The input section start
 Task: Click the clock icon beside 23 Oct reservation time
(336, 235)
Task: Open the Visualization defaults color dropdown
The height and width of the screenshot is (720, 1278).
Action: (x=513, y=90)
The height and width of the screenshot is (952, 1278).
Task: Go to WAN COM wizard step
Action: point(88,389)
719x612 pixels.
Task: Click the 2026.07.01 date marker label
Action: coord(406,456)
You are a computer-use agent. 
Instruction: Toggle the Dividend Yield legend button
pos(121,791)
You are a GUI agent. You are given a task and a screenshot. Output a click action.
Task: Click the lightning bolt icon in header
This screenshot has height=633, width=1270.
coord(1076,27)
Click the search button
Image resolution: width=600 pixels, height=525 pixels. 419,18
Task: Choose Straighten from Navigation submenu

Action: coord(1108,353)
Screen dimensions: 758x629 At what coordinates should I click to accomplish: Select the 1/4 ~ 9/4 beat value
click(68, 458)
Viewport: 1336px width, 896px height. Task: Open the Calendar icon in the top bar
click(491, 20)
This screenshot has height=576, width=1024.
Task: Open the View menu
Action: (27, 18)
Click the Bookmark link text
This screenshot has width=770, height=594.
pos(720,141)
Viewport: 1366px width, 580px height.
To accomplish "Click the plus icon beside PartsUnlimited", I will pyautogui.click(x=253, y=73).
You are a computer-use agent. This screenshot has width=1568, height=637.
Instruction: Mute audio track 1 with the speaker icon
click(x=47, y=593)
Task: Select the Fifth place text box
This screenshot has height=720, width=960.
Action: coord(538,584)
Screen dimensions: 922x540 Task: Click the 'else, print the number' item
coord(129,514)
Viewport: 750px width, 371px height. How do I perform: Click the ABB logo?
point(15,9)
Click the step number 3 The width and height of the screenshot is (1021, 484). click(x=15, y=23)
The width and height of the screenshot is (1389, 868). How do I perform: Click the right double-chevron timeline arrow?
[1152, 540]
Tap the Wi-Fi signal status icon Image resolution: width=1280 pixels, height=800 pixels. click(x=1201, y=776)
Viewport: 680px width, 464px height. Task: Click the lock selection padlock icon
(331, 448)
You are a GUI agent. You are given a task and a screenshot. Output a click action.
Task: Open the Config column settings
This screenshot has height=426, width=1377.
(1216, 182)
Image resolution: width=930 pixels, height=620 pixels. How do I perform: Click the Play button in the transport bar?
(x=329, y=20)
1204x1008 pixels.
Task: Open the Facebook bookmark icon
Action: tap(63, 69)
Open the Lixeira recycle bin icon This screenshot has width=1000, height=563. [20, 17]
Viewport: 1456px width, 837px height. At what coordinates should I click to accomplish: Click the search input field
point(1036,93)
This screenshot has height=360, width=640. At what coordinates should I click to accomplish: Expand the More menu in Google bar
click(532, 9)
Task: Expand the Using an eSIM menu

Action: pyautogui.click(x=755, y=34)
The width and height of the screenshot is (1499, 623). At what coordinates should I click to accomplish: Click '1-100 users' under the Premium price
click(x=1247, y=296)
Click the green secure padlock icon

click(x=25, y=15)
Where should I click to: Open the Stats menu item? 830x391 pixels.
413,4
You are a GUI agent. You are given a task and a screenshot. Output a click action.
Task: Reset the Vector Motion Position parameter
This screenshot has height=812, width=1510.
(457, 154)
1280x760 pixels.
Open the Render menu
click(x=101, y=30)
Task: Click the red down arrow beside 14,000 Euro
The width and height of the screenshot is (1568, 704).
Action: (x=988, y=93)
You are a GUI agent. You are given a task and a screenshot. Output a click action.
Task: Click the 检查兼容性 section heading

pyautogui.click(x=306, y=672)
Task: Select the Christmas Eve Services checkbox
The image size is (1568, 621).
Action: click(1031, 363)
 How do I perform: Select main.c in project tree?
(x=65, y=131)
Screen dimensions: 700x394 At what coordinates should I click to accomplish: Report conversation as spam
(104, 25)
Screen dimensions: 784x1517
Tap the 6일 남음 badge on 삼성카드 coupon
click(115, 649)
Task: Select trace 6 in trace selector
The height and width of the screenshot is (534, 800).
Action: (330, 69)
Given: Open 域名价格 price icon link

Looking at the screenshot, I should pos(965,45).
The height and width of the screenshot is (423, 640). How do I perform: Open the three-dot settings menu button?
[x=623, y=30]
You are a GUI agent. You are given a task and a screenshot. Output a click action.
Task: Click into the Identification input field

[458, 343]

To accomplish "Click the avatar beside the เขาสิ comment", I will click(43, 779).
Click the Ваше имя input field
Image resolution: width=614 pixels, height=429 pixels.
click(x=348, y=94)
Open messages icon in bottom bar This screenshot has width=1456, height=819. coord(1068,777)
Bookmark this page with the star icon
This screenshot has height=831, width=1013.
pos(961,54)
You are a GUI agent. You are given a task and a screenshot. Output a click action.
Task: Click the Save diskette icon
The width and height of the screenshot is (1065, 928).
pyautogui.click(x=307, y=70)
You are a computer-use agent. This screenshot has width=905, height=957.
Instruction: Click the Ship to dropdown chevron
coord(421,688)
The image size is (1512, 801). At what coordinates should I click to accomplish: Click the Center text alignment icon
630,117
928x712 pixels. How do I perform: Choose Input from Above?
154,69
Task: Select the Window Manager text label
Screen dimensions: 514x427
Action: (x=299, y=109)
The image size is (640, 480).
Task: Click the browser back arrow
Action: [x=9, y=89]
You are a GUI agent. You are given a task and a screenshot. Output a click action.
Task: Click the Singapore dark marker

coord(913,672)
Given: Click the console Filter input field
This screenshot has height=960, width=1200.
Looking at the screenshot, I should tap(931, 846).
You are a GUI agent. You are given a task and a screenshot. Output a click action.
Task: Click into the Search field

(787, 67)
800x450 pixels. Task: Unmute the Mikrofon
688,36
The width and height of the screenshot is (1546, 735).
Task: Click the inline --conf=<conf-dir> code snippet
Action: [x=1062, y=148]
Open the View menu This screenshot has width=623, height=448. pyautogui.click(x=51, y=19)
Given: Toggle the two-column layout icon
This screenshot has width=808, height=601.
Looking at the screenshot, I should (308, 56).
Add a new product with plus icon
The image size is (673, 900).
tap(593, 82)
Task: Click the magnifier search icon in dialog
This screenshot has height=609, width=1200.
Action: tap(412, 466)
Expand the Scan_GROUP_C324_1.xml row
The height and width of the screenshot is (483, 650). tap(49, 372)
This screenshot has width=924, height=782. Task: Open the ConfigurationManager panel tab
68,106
The input section end
▸ **What the task asks**
Please give the number of lines above that contain the string "computer", and nothing more.

▸ **Written reply**
3